Coester, who began working with Safeway in 1995 and joined White’s group more than a year ago, epitomizes the team’s enthusiasm.

“I love what I’m doing,” he exclaims. “I get to interact with this team, evangelize their ideas and bring them to life within our divisions. We are a consumer packaged goods company inside a massive retailer, and we have a point of difference. We get to take advantage of that, and it’s a blast.”

This year, Albertsons will continue on its quest to innovate and introduce new Own Brands products. White and his team aren’t following grocery trends as much as they are setting them. For White, collecting information for potential new products is 24/7. When he goes out to dinner, he studies menus to see what Albertsons might be able to adapt as store brand products. He talks to restaurant chefs to see what’s hot and what’s not.

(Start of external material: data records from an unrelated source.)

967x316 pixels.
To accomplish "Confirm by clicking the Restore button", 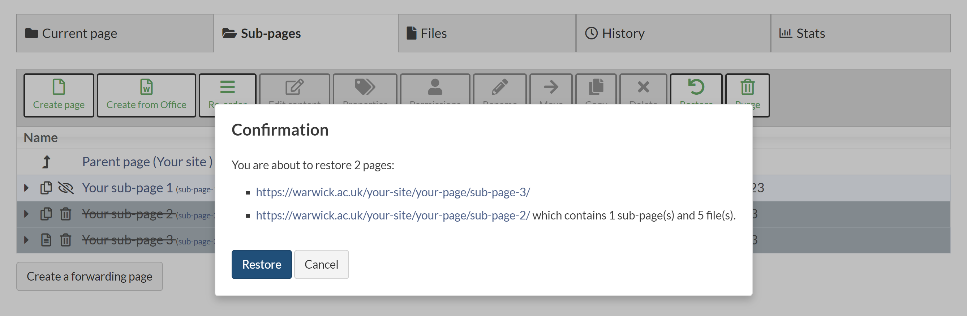I will [261, 265].
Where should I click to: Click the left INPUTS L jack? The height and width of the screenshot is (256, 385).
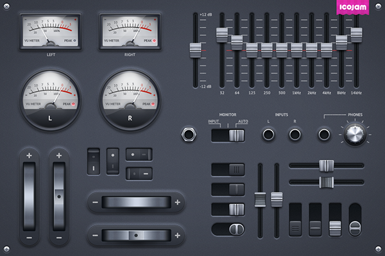click(x=268, y=134)
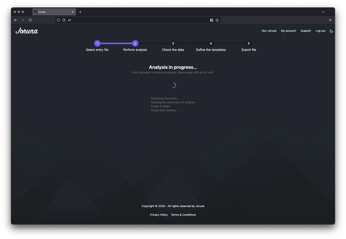Toggle dark mode moon icon
Image resolution: width=346 pixels, height=239 pixels.
(x=331, y=31)
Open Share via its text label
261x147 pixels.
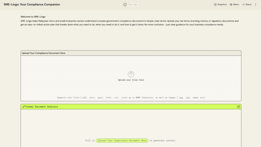pyautogui.click(x=248, y=4)

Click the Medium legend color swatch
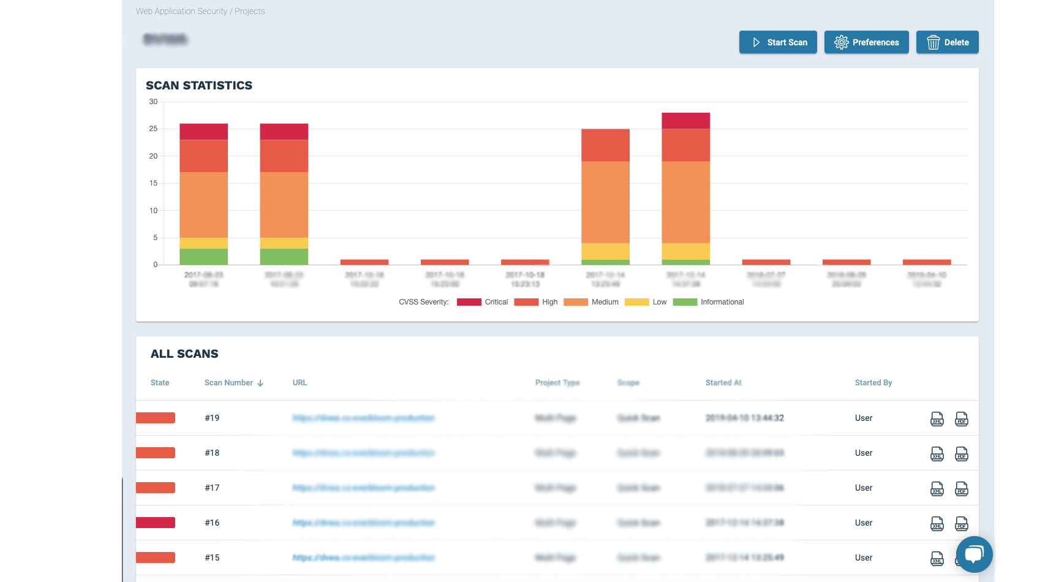[x=575, y=302]
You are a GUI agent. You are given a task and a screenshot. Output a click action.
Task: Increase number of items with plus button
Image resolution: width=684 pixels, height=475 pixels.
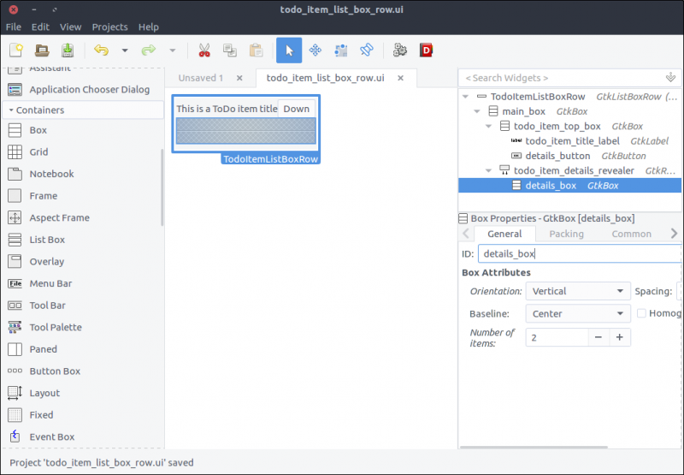(x=620, y=337)
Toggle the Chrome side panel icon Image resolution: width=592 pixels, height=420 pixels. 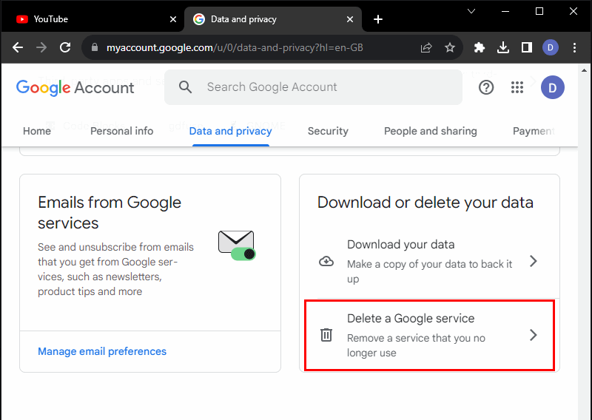tap(527, 47)
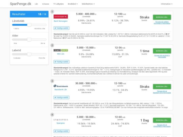183x137 pixels.
Task: Click the number 2 ranking badge
Action: click(x=52, y=45)
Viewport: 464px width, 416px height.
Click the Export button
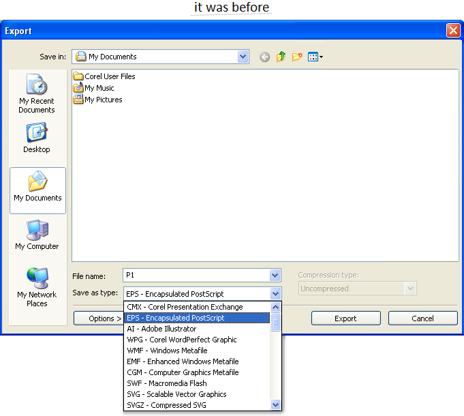[x=345, y=318]
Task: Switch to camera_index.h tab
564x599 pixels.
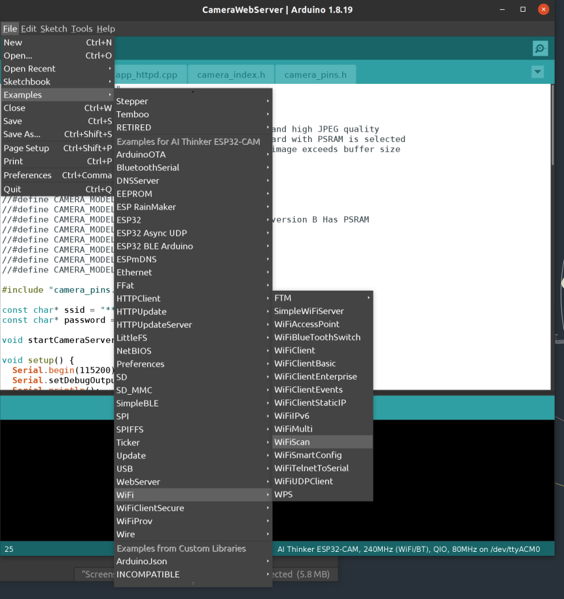Action: tap(231, 75)
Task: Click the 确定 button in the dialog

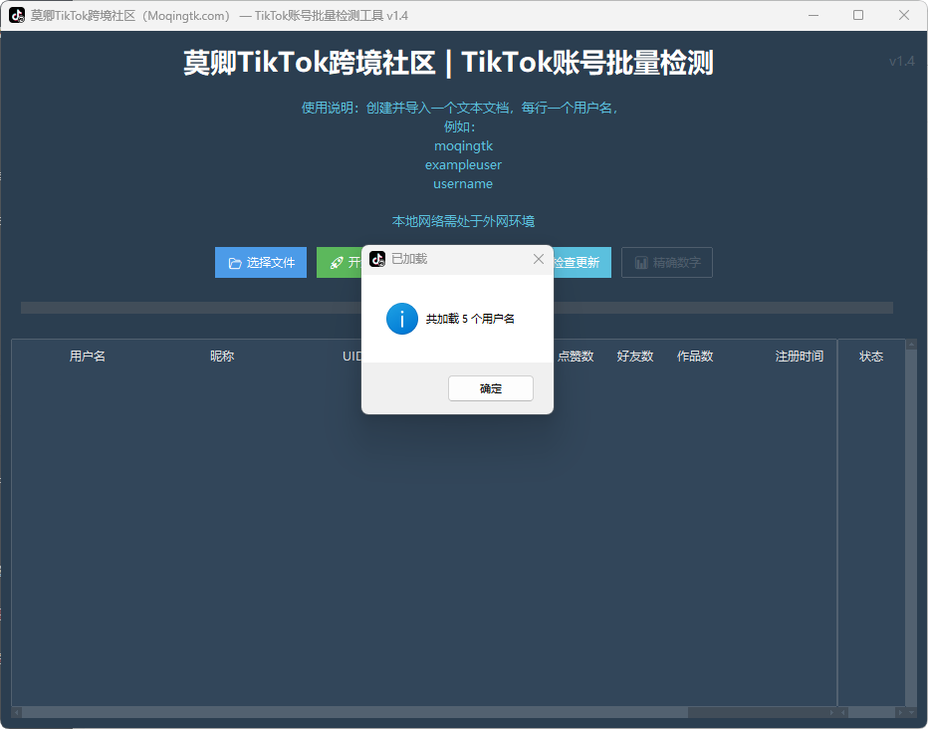Action: [490, 388]
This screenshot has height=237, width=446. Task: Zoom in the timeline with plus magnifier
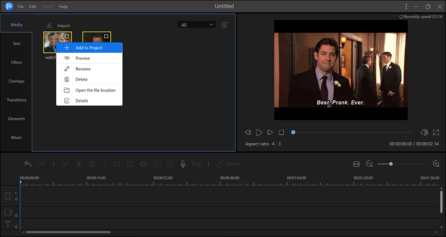coord(436,164)
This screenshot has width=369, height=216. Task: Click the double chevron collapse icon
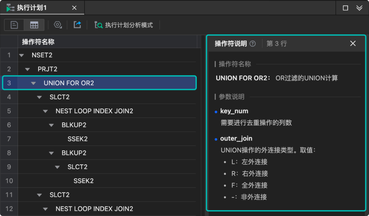coord(359,8)
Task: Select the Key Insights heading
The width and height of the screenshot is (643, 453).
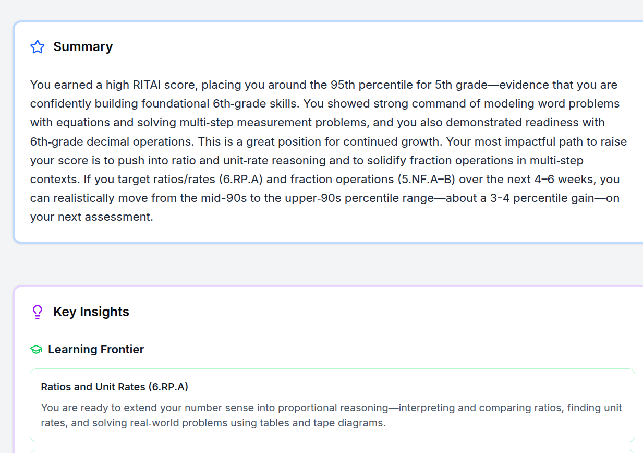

The goal isn’t to make store brands 95 percent of Albertsons’ sales, White says, noting that brands will always have a place in the retailer’s offerings. But White says he and his team will focus on consumers’ ever-changing wants and needs and adapt Albertsons’ store brands accordingly.

“We won’t stop at a certain market share,” White adds. “We have grown tremendously over the last two years, and we haven’t seen any customer pushback.”

Actually, it has been just the opposite of customer pushback. According to White, Albertsons recently achieved all-time high marks for customer satisfaction for its Own Brands.

“Our customers are telling us that they believe in our brands,” he says.

The guys at White’s barbershop talk about sports, politics and their kids. It’s just a matter of time before they’re talking about Albertsons’ Own Brands.

IN THE PHOTO: Albertsons Companies' Own Brands executive team is (left to right): Don Davidson, vice president of strategic sourcing; Nancy Cota, vice president; Geoff White, president; Chad Coester, group vice president of sales, marketing and service; Elizabeth Strydom, vice president of product development compliance; Jennifer Jesser, vice president of finance and analytics.